Si segnala, peraltro, che in una fattispecie analoga (in cui, però, la coppia omosessuale era legata da vincolo matrimoniale ed uno dei coniugi coniuge aveva ottenuto all’estero l’adozione della figlia dell’altro), il Tribunale per i Minorenni di Bologna ha ritenuto di sollevare la questione di legittimità costituzionale degli artt. 35 e 36 della legge n. 184/1983 “nella parte in cui – come interpretati secondo Diritto vivente – non consentono al giudice di valutare, nel caso concreto, se risponde all’interesse del minore adottato (all’estero), il riconoscimento della sentenza straniera che abbia pronunciato la sua adozione in favore del coniuge del genitore, a prescindere dal fatto che il matrimonio stesso abbia prodotto effetti in Italia”.

Esito della domanda

Accoglimento.

Precedenti giurisprudenziali

Corte Cost., 27.11.1969, n. 145;

Corte Cost., 18.7.1986, n. 198;

Corte Cost., 3.7.2007, n. 348 e n. 349;

Corte Cost,. 3.11.2009, n. 317;

Corte Cost., 15.4.2010, n. 138;

Cass. Civ., n. 21651 del 19.10.2011;

Cass. Civ., n. 601 dell’11.1.2013;

Trib. Min. Milano n. 626/2007;

Corte App. Firenze n. 1274/2012.

Corte Europea Diritti dell’Uomo, Grande Camera, 19.2.2013, X e altri c. Austria, ric. n.. 19010/07.

Riferimenti normativi

Convenzione Europea dei Diritti dell’Uomo, artt. 8 e 14.
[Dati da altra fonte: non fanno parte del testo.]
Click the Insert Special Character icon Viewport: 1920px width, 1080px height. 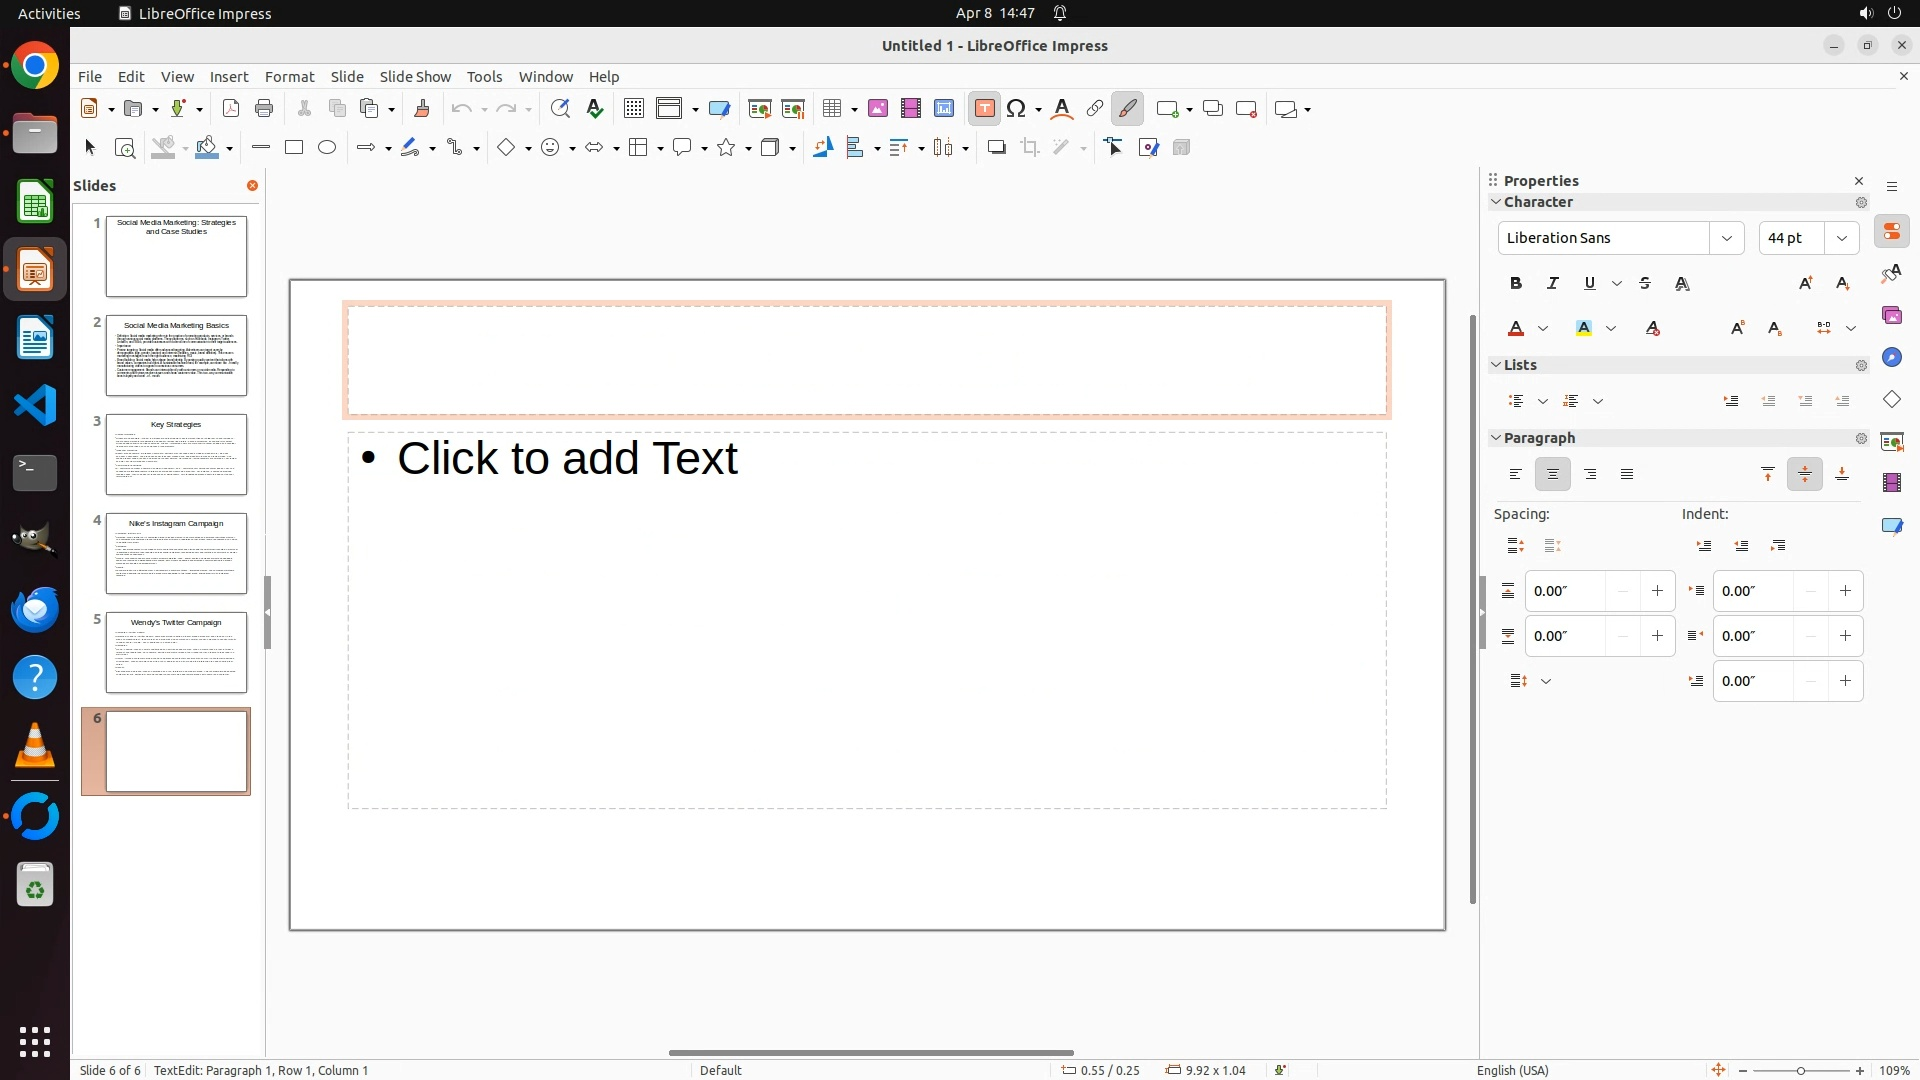[x=1016, y=109]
Artt. 3, 29, 30, 117 Cost.

Art. 44, lett. d) L. 4.5.1983, n. 184 (“Diritto del minore ad una famiglia”), come modificata dalla L. 28.3.2001, n. 149 (“Modifiche alla legge 4 maggio 1983, n. 184, recante «Disciplina dell’adozione e dell’affidamento dei minori», nonché al titolo VIII del libro primo del codice civile”).

Art. 57 L. 4.5.1983, n. 184 (“Diritto del minore ad una famiglia”).